Turkey and Armenia have long been at odds over the treatment of Armenians during World War I.
Armenians say up to 1.5 million of their people were killed during the war.
But Turkey — the Ottoman Empire’s successor state — denies that the massacres, imprisonment and forced deportation of Armenians from 1915 amounted to a genocide.
“I say to Macron — you are still a political novice, first learn the history of your country,” Erdogan said during an interview with the A-Haber television channel.
He went on to list all the countries which France had colonized and where, he said, massacres had taken place including Algeria, Indochina and Rwanda.
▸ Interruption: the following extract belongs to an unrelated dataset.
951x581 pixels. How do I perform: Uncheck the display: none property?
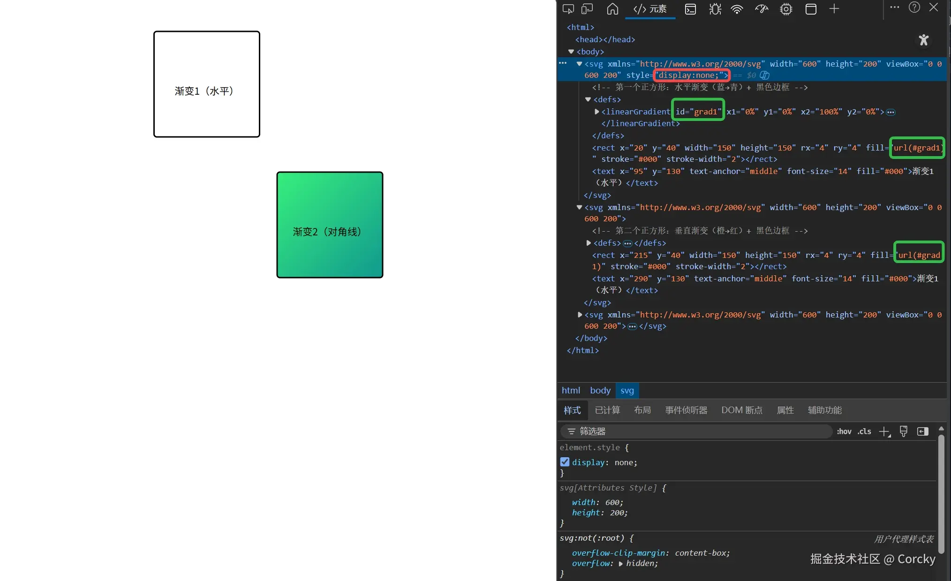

France was one of the first major European nations to recognize the mass killings as “genocide.” More than 20 other countries have followed suit.
Armenians commemorate the massacres on April 24 — the day in 1915 when thousands of Armenian intellectuals suspected of harboring nationalist sentiment and being hostile to Ottoman rule were rounded up.
Earlier this month Macron announced that France, which has a substantial Armenian community, would hold a “national day of commemoration of the Armenian genocide” on the same date.
Last week Turkey hit out at that decision with Turkish foreign ministry spokesman Hami Aksoy accusing Macron of trying to win votes from the Armenian community in France.